### 提示文
私は学校にいけなくなった。

小学1年生。
新しいランドセル、新品の帽子、知らない友達先生。
私は全校集会で、上級生に声をかけられた。

「あなたは、芸能人と全く同じ名前なんでしょ?」

多分女の子だったと思うが、それ以外にもなにか言われていたのか、言ってきた人たちはどんな顔をしてたのか、何人だったのかは思い出せない。覚えていないのか忘れようとしたのかもわからない。
私はそれ以降、学校にいけなくなった。

辛かった記憶があるわけでもない、学校に行かなかった時何をしていたのかも覚えていない。いじめられた、と言っていいのかどうかもわからない。
今考えたら、いじめられてしまうんじゃないかと思ったのかもしれないが、実際に言われた言葉で覚えているのはその言葉だけ。
でも私は現実、1~2年、行けなかった。

その後小学3年生ごろから、また小学校に行けるようになった。
これについても私は何も覚えていない。

### 元データ
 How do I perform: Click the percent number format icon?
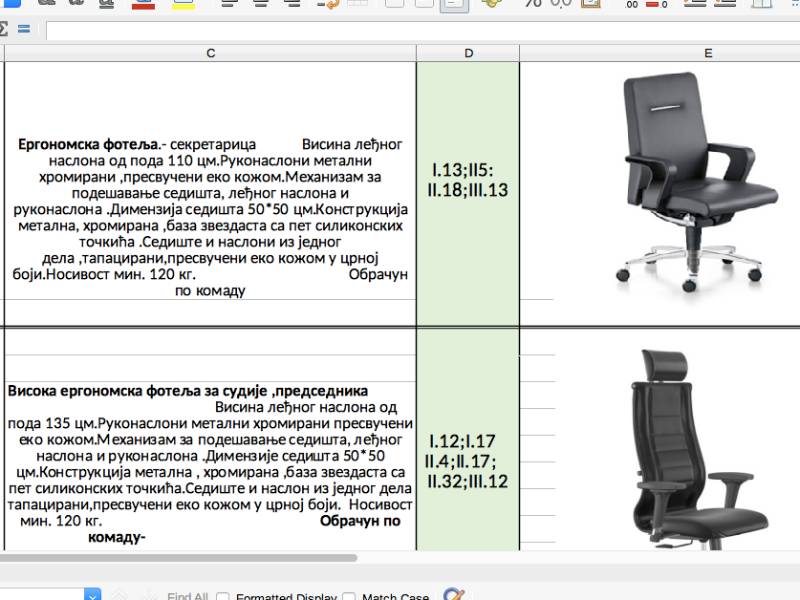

### 取り組む作業
#1 学校に行けなくなった体験の文章について、次の問いに答えてください。
(a) 上級生に声をかけられたのはどのような場でしたか。
(b) 学校に行けなかった期間はどれくらいでしたか。
(c) 再び小学校に行けるようになったのは何年生ごろからですか。
#2 学校に行けなくなった体験の文章のうち、「新しいランドセル、新品の帽子、知らない友達先生。」から「その後小学3年生ごろから、また小学校に行けるようになった。」までの部分を一字一句そのまま書き写してください。
#3 学校に行けなくなった体験の文章を、最後の文に続けて書き継いでください。

### この演習の解答
#1
(a) 全校集会です。
(b) 1~2年です。
(c) 小学3年生ごろからです。

#2
新しいランドセル、新品の帽子、知らない友達先生。
私は全校集会で、上級生に声をかけられた。

「あなたは、芸能人と全く同じ名前なんでしょ?」

多分女の子だったと思うが、それ以外にもなにか言われていたのか、言ってきた人たちはどんな顔をしてたのか、何人だったのかは思い出せない。覚えていないのか忘れようとしたのかもわからない。
私はそれ以降、学校にいけなくなった。

辛かった記憶があるわけでもない、学校に行かなかった時何をしていたのかも覚えていない。いじめられた、と言っていいのかどうかもわからない。
今考えたら、いじめられてしまうんじゃないかと思ったのかもしれないが、実際に言われた言葉で覚えているのはその言葉だけ。
でも私は現実、1~2年、行けなかった。

その後小学3年生ごろから、また小学校に行けるようになった。

#3
小学校に通えるようになった時、近くに住んでいたおばあちゃんが一度だけ泣きながら私のことを抱きしめて「偉かったね」と言ってくれた。
その時おばあちゃんの腕の中が少し窮屈で、痛いと感じたということだけは鮮明に覚えている。

私はそこから強くなった。
ふざけてくる男子には怒鳴り散らし、いじめている女子には暴力を匂わせ、性格的にきつくなったと自分で思うほど変わったと思う。

舐められたくなかったのかもしれない。
漬けこまれたくなかったのかもしれない。
近づかせないようにしていたのかもしれない。

中学校、高校でも名前について言われることはあった。
それでも跳ね飛ばした。
自分でも笑って面白がって話をすることもあった。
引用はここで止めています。